Il Papa chiede ai fedeli di pregare per l’annuncio del Vangelo, consapevoli dell’identità
missionaria della Chiesa
“Perché la Chiesa, consapevole della propria identità missionaria, si sforzi di seguire
fedelmente Cristo e di proclamare il suo Vangelo a tutti i popoli”: è questa l’intenzione
missionaria di preghiera di Benedetto XVI per il mese di febbraio. Il Papa sottolinea
dunque che tutti i fedeli sono chiamati ad annunciare il Vangelo, a essere missionari
nel contesto in cui vivono. Un’esortazione su cui si sofferma padre Mario Menin,
presidente del Centro Saveriano di Animazione Missionaria, intervistato da Alessandro
Gisotti:
R. – Questa
riscoperta della universalità della vocazione missionaria ci è stata ricordata in
maniera particolare dall’ultimo Concilio Ecumenico Vaticano II dove in vari documenti
si sottolinea questa universalità.
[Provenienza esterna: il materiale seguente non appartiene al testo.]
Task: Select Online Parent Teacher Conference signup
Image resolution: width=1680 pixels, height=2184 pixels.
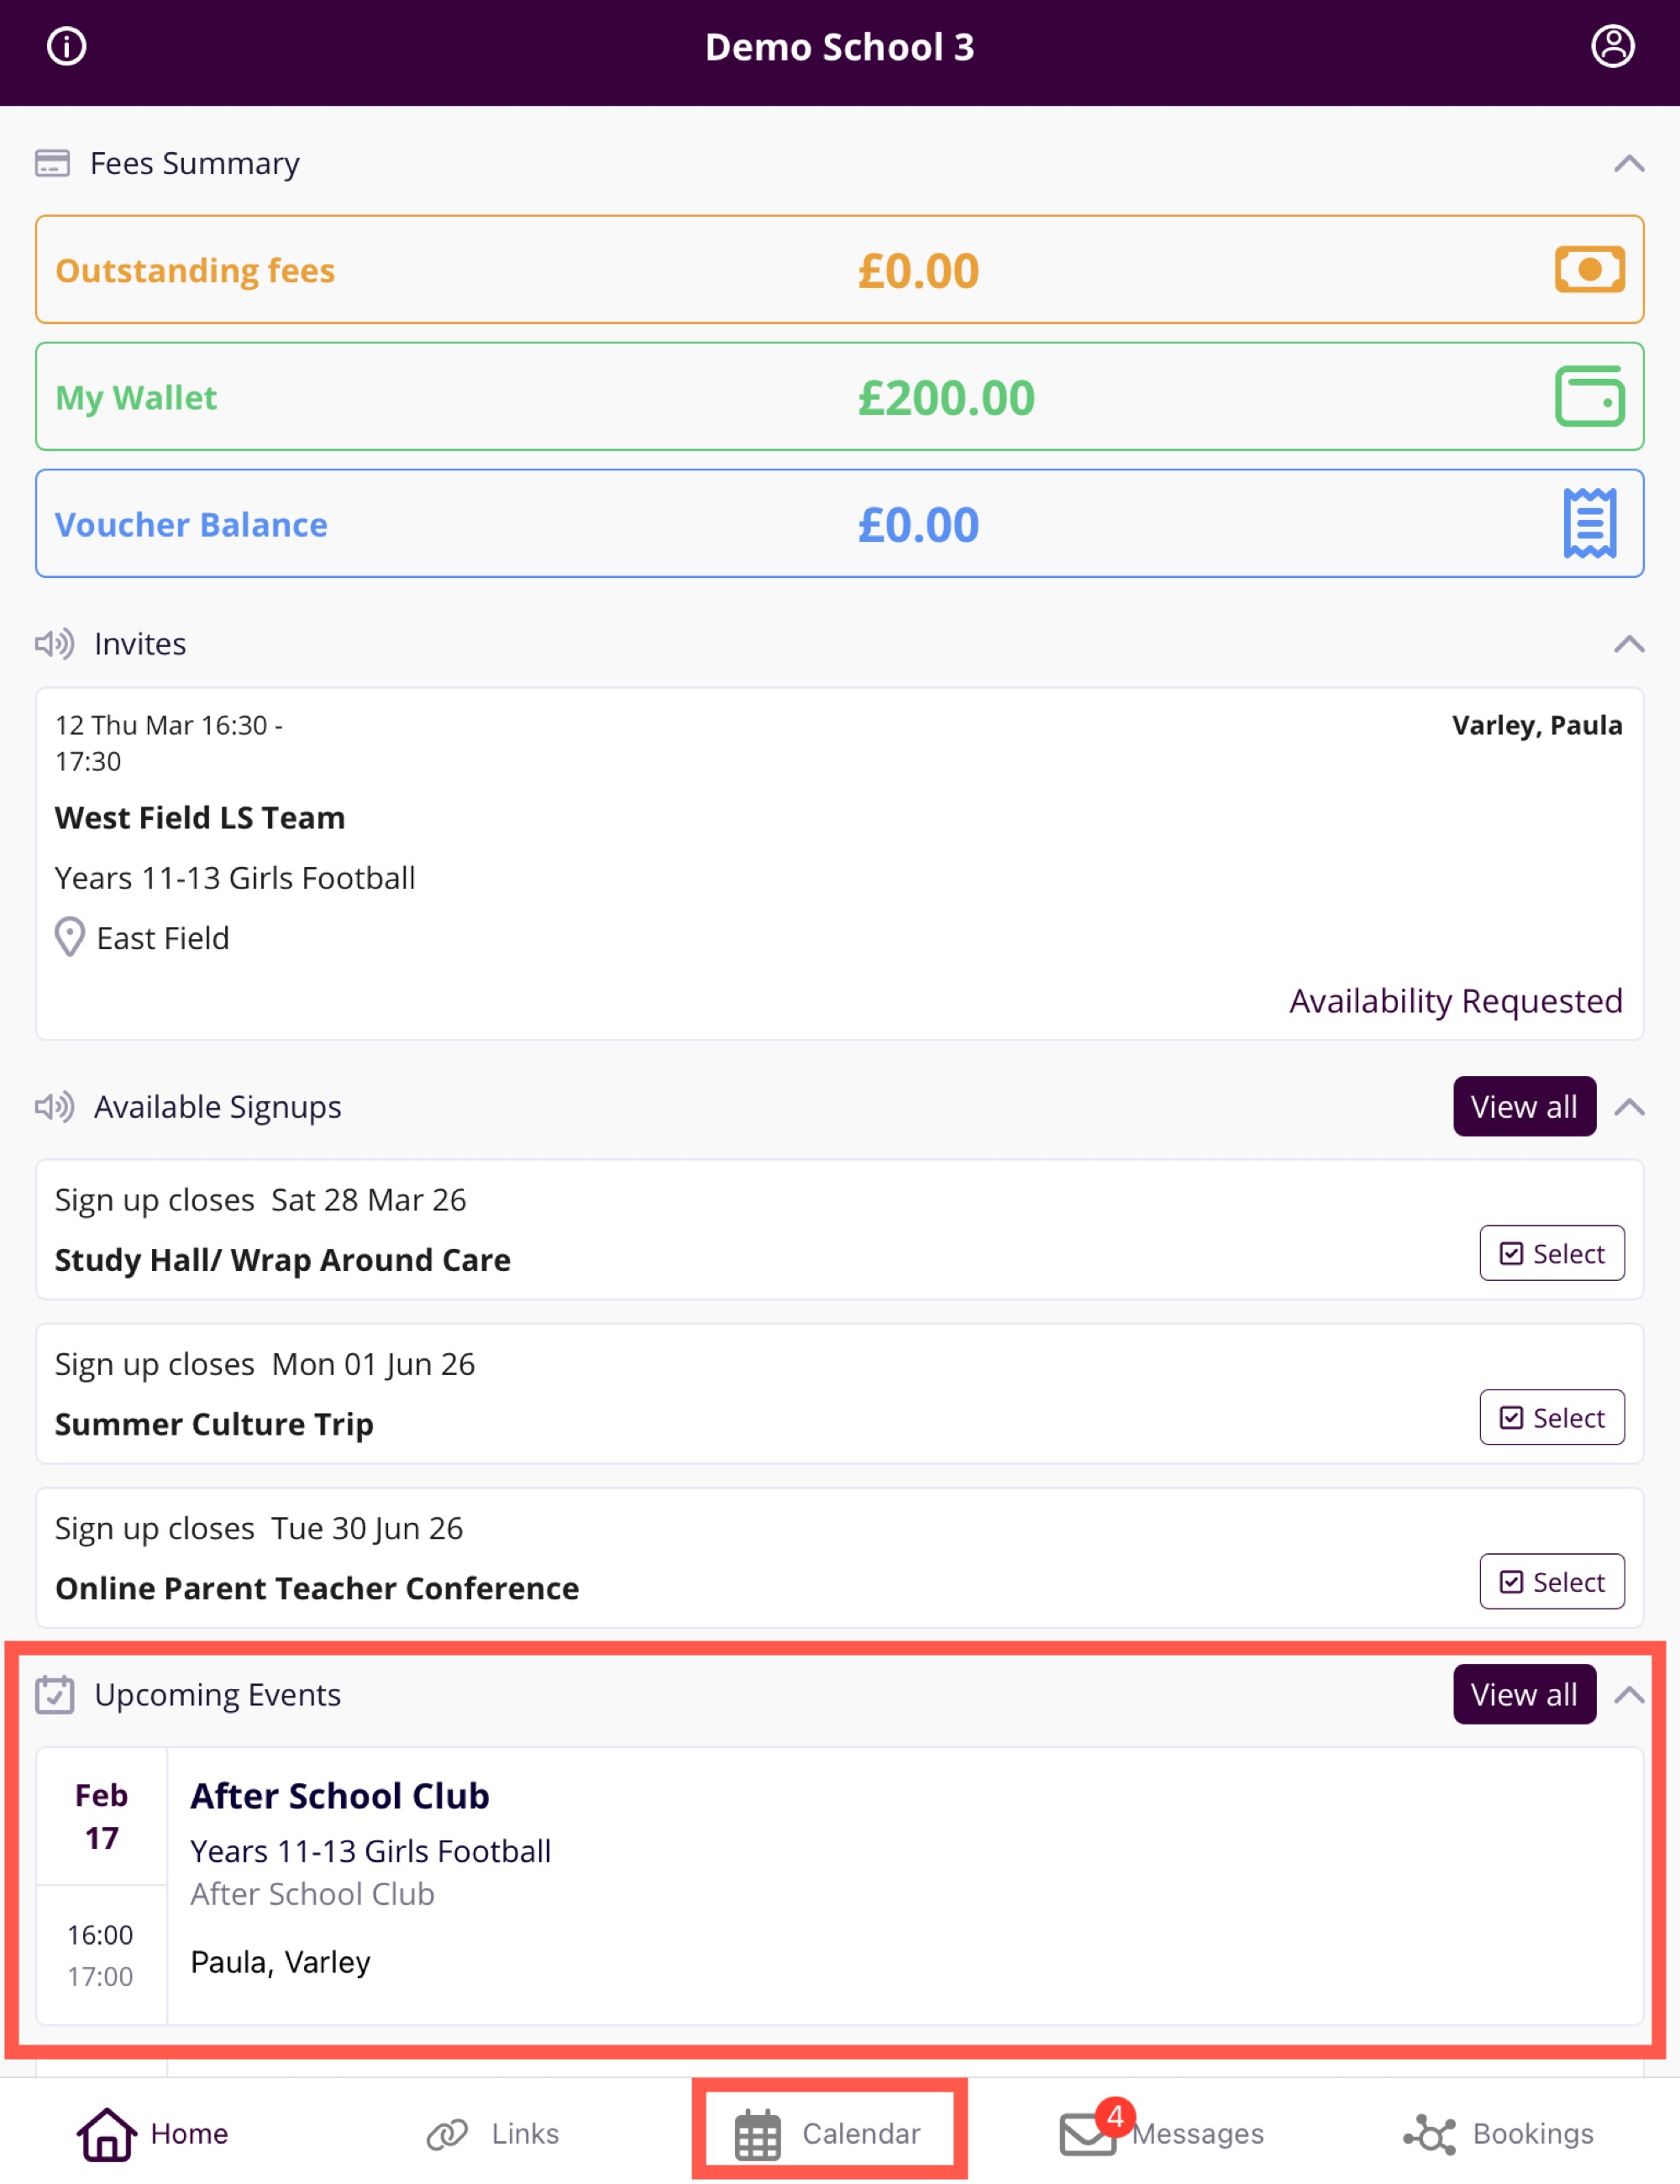Action: (x=1551, y=1581)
Siamo cristiani e quindi missionari nel senso che
non si può essere cristiani e, cioè, discepoli di Gesù Cristo senza essere anche missionari,
annunciatori e testimoni del dono del Vangelo di Gesù Cristo.
D.
- Nell’intenzione di preghiera, il Papa mette l’accento sulla fedeltà a Cristo quale
condizione necessaria per proclamare il suo Vangelo. E’ certo un richiamo che interroga
il missionario come tutti gli altri membri della Chiesa…
R.
– Senz’altro! Direi che è un richiamo opportuno questo della fedeltà a Gesù Cristo
perché la missione oggi, soprattutto in un contesto di pluralismo religioso, ha bisogno
di scoprire la sua singolarità nella fedeltà a Gesù Cristo: ha bisogno, cioè, la missione
di riscoprire i suoi fondamenti! Il primo di questi è senz’altro Gesù Cristo. Noi
siamo chiamati ad essere missionari come Lui lo è stato e quindi c’è anche un impegno
a essere configurati missionariamente come Gesù Cristo, cioè ad essere discepoli di
Gesù Cristo anche come missionari.
D. - Dialogare
e al tempo stesso evangelizzare. In che modo si possono armonizzare queste due esigenze
in contesti difficili per l’annuncio del Vangelo?
R.
– Siamo chiamati come ci diceva Giovanni Paolo II nell’ultima Enciclica missionaria
del secolo scorso, la “Redemptoris missio”, a svolgere la nostra missione sempre anche
in clima di dialogo. Giovanni Paolo II ci ha richiamati tutti a questa identità della
missione anche come dialogo. Il che non vuol dire lasciare in secondo piano l’annuncio
del Vangelo di Gesù Cristo ma annunciare Gesù Cristo, proclamare il suo Vangelo a
tutti i popoli fino agli estremi confini della terra con uno stile dialogico. Vuol
dire annunciare il Vangelo di Gesù Cristo seguendo fedelmente Gesù Cristo, il quale
nella sua missione ha sempre dialogato. Questo modo di fare lo dobbiamo riproporre
anche oggi nel mondo, anche in quelle circostanze dove il cristianesimo è minoranza
e dove il cristianesimo è perseguitato.